WORK INSTRUCTIONS:
Exactly and only the lines from the one with "325x251 pixels. At" through the last line of the records need to be set down; please skip the pictures.

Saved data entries

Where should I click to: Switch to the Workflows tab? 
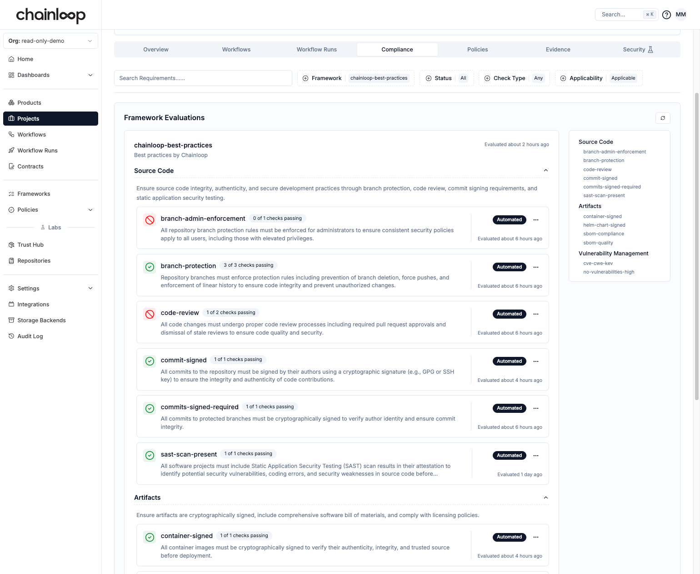236,49
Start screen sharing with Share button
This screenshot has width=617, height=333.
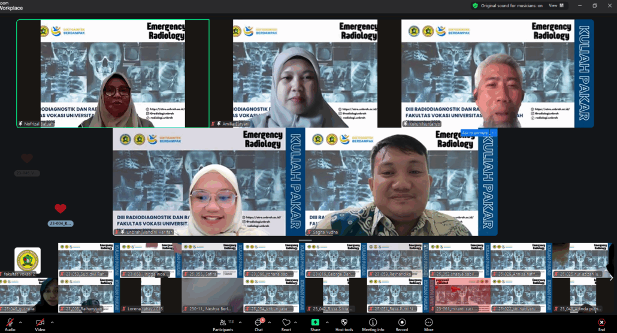[x=315, y=323]
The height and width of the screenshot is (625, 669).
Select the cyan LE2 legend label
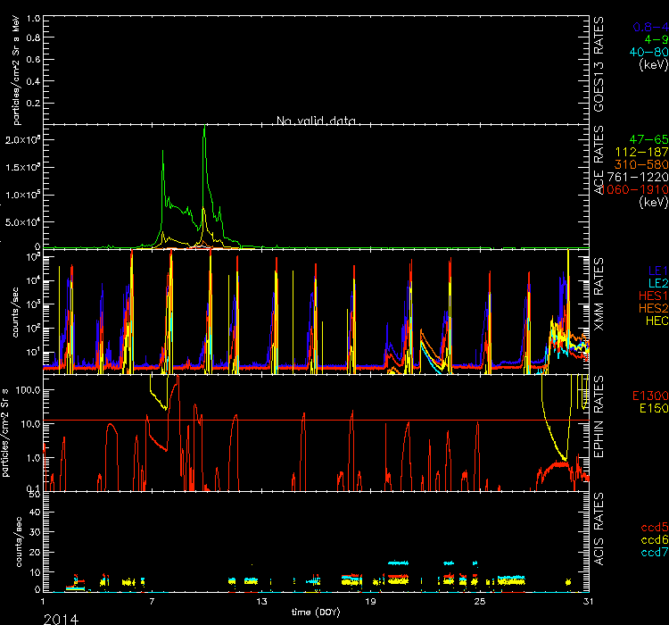[657, 281]
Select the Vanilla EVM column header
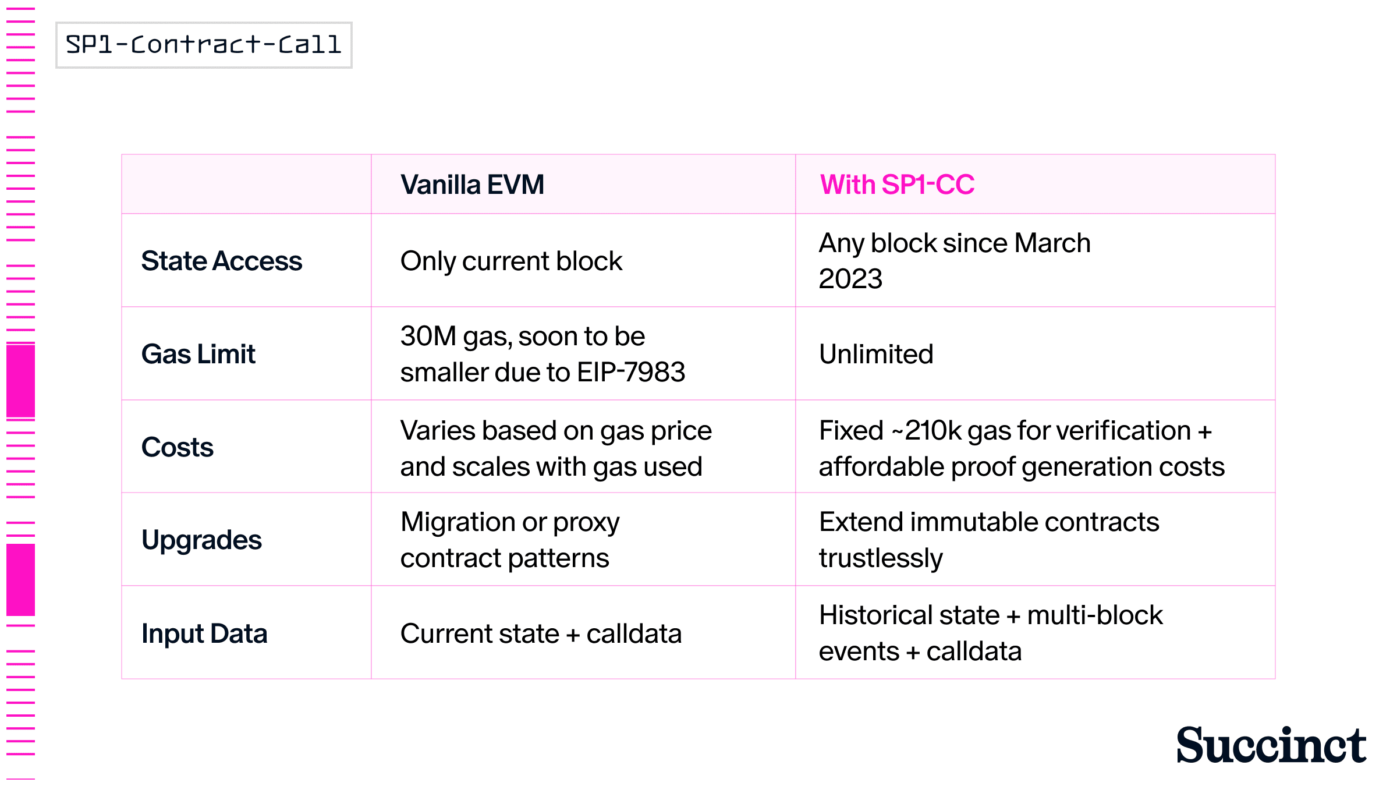The height and width of the screenshot is (786, 1397). click(472, 185)
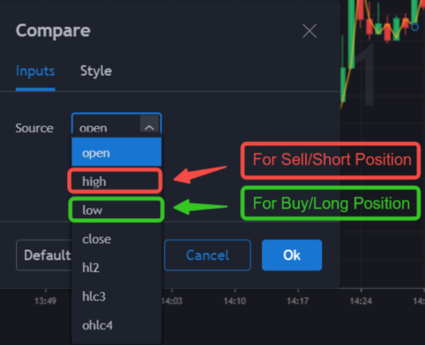Click the green 'For Buy/Long Position' label
The width and height of the screenshot is (425, 345).
pos(331,204)
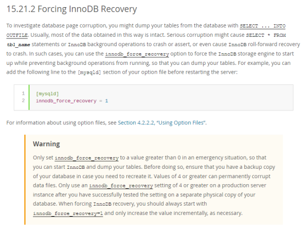This screenshot has height=226, width=304.
Task: Open the first innodb_force_recovery link in Warning box
Action: pos(87,158)
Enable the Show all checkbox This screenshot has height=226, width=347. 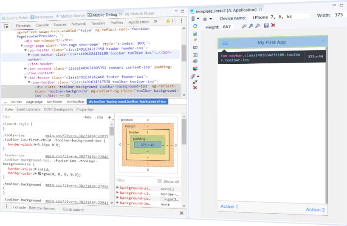click(x=160, y=181)
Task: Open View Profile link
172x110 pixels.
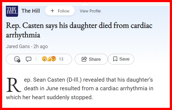Action: pyautogui.click(x=90, y=11)
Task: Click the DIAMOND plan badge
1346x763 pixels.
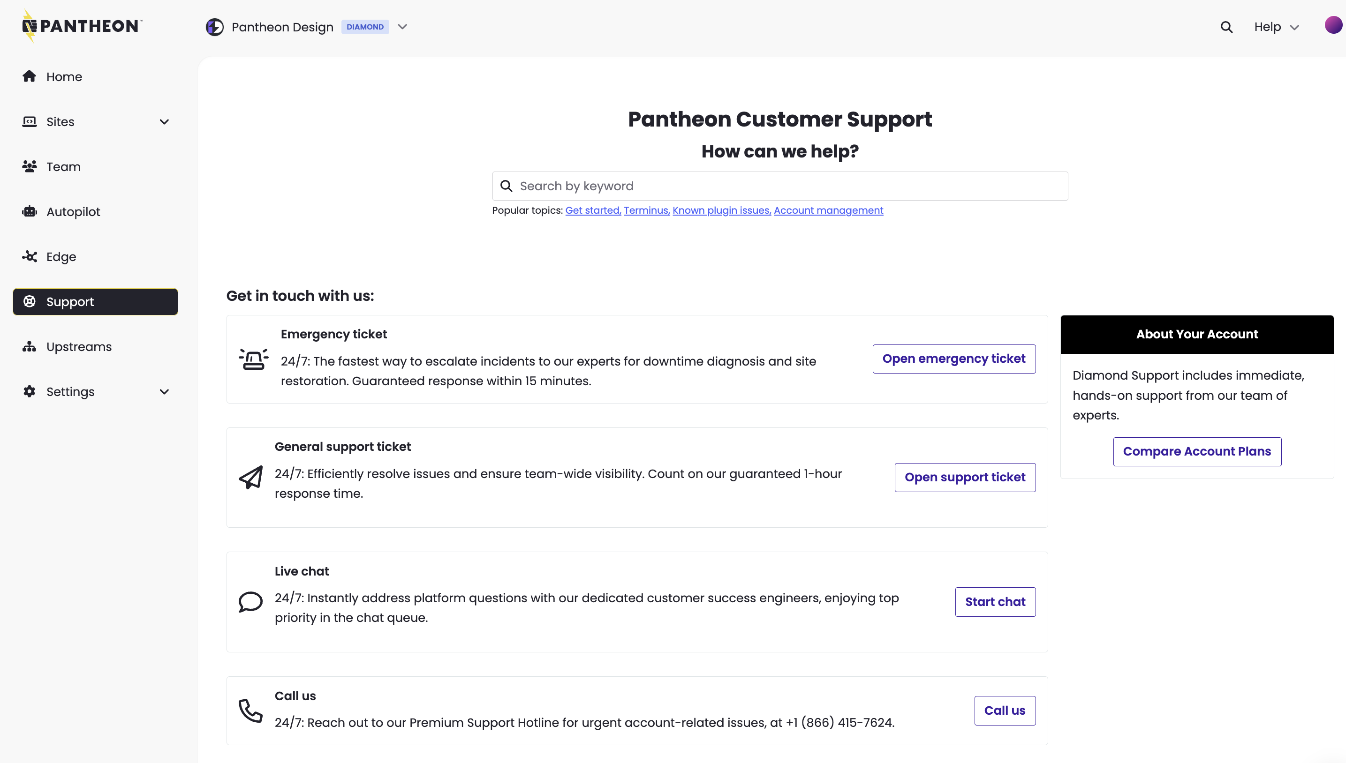Action: 365,27
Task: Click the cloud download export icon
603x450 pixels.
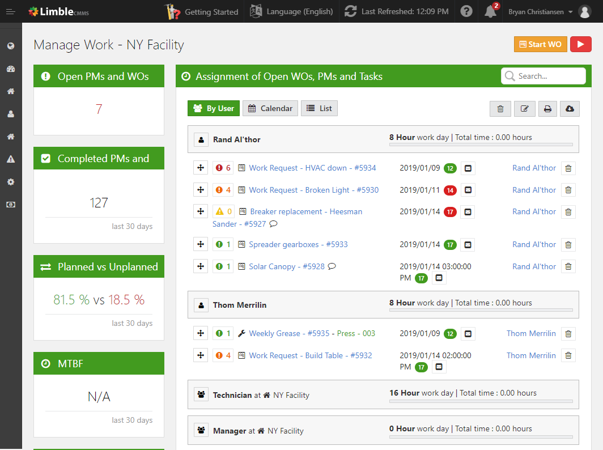Action: tap(570, 108)
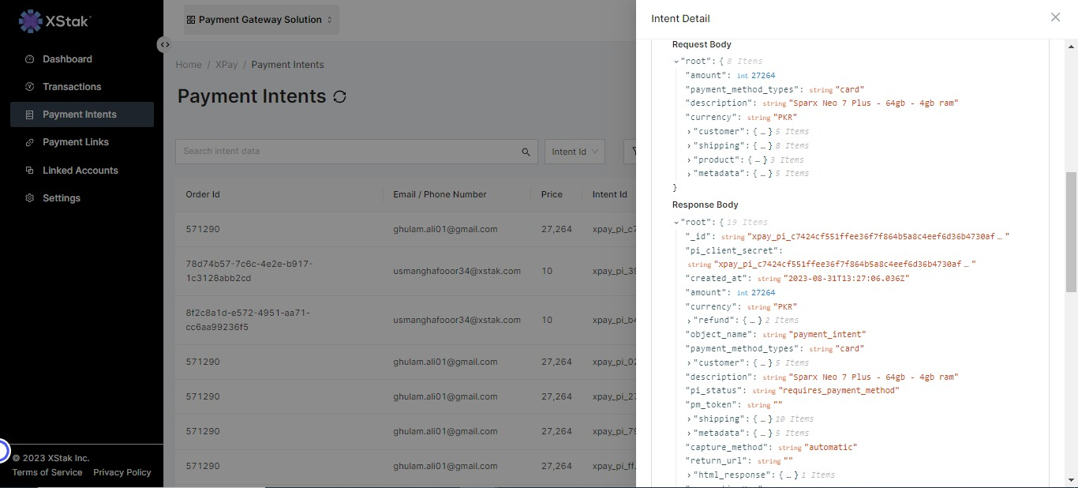Click the Payment Links chain icon

(30, 142)
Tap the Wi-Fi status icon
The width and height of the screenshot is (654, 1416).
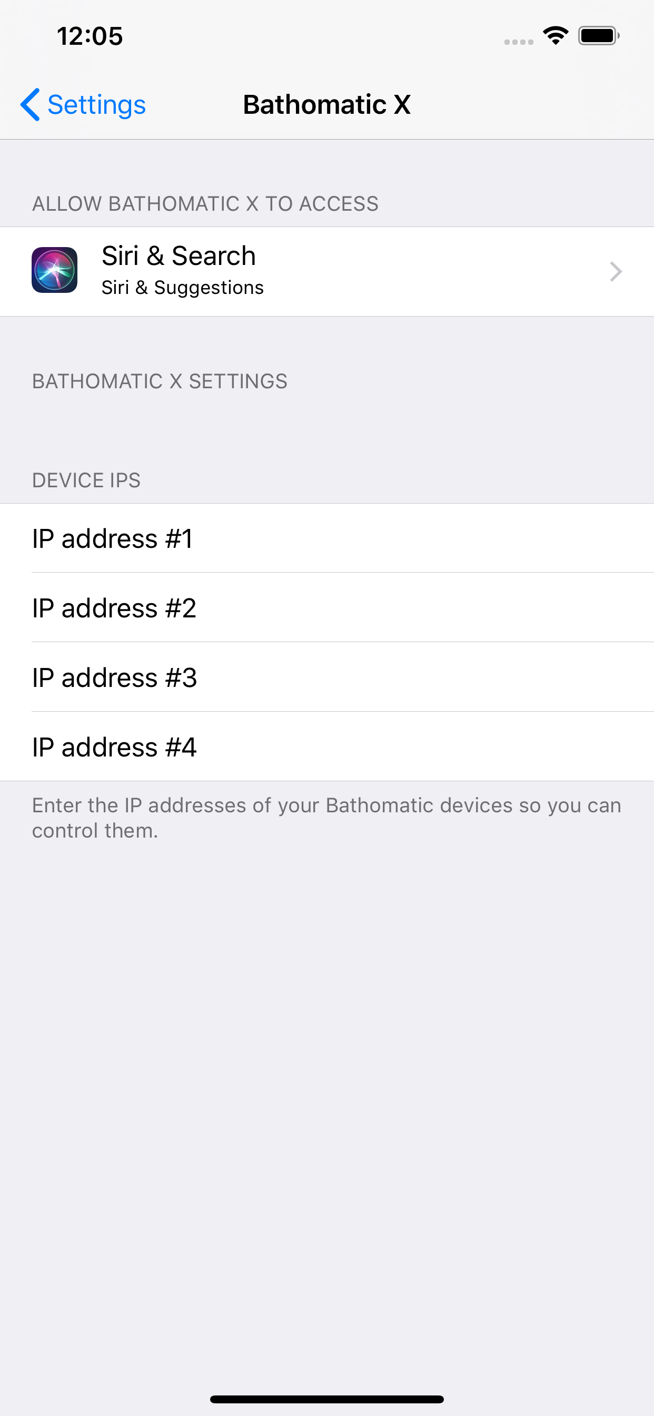pos(556,36)
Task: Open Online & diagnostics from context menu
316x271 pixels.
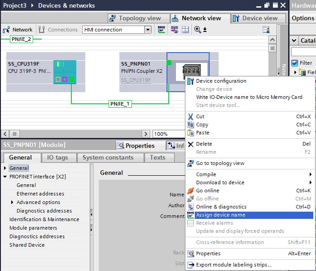Action: point(221,207)
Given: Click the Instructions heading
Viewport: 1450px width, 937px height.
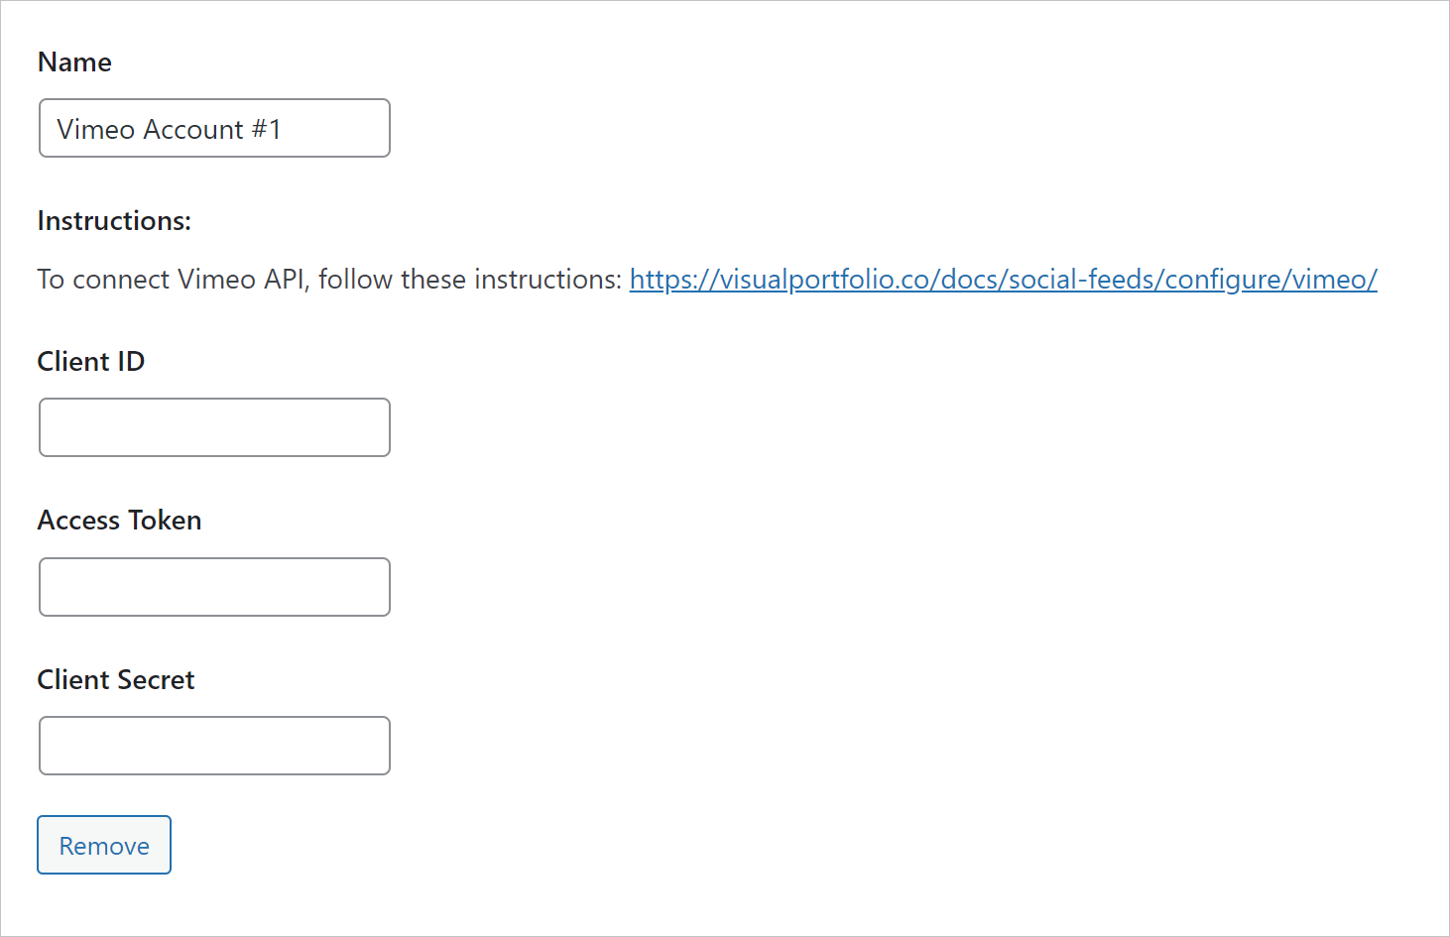Looking at the screenshot, I should pos(114,220).
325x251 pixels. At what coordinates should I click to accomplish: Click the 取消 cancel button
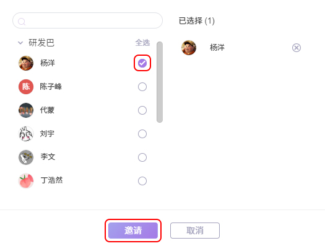[x=195, y=231]
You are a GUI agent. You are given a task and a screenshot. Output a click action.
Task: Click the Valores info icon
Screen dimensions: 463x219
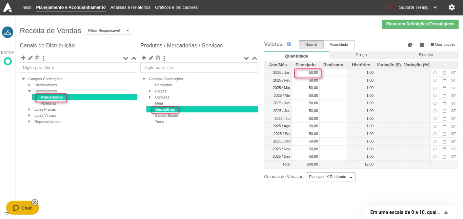[289, 44]
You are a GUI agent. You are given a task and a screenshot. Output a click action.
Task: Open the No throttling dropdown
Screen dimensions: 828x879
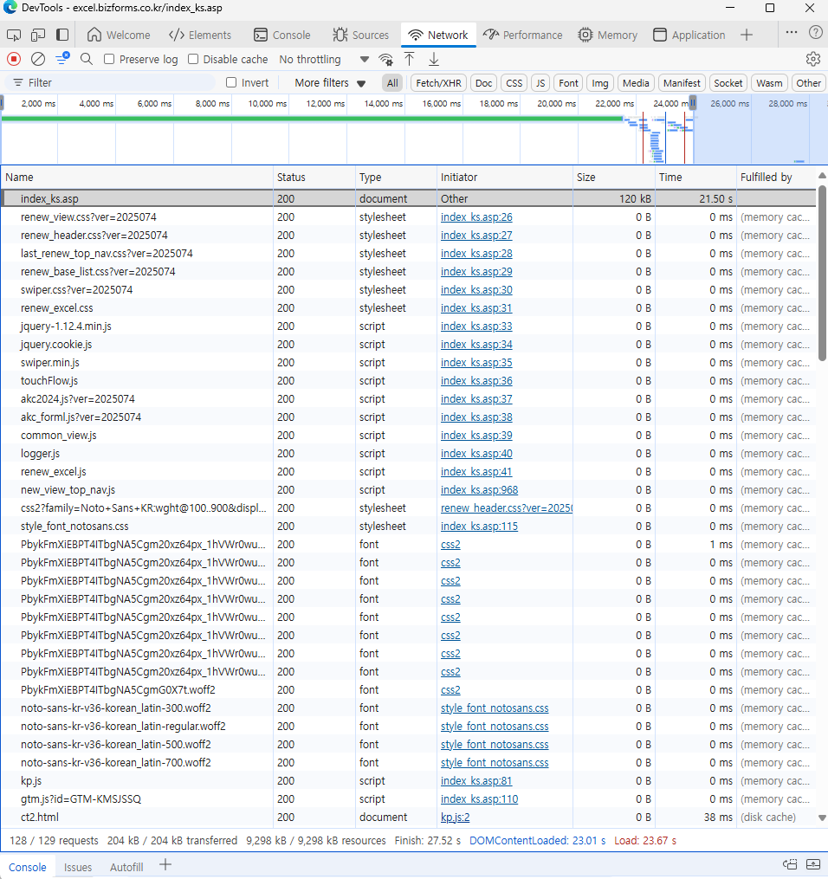pyautogui.click(x=324, y=60)
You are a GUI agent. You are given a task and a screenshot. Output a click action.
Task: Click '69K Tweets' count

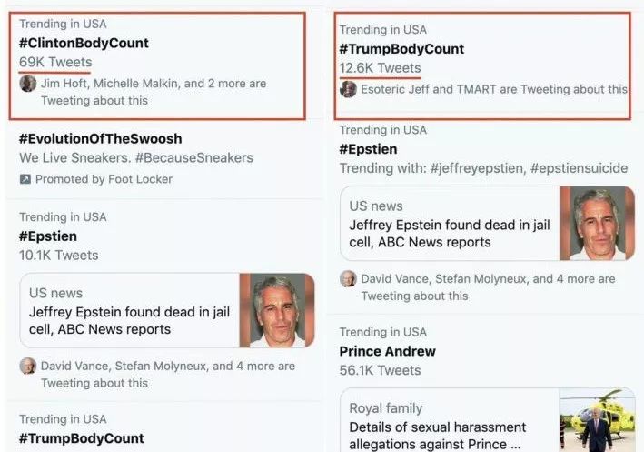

RESULT:
325x251 pixels. At what coordinates should I click to accomplish: Click the 取消 cancel button
[x=195, y=231]
You are a GUI agent. You are given a task and a screenshot. Output a click action.
Task: Click the Valores info icon
Screen dimensions: 463x219
[289, 44]
You are a GUI agent. You are given a task and a screenshot. Output a click action.
Task: Open the No throttling dropdown
Screen dimensions: 828x879
pyautogui.click(x=324, y=60)
You are a GUI agent. You are given a task and a screenshot. Output a click action.
Task: Click '69K Tweets' count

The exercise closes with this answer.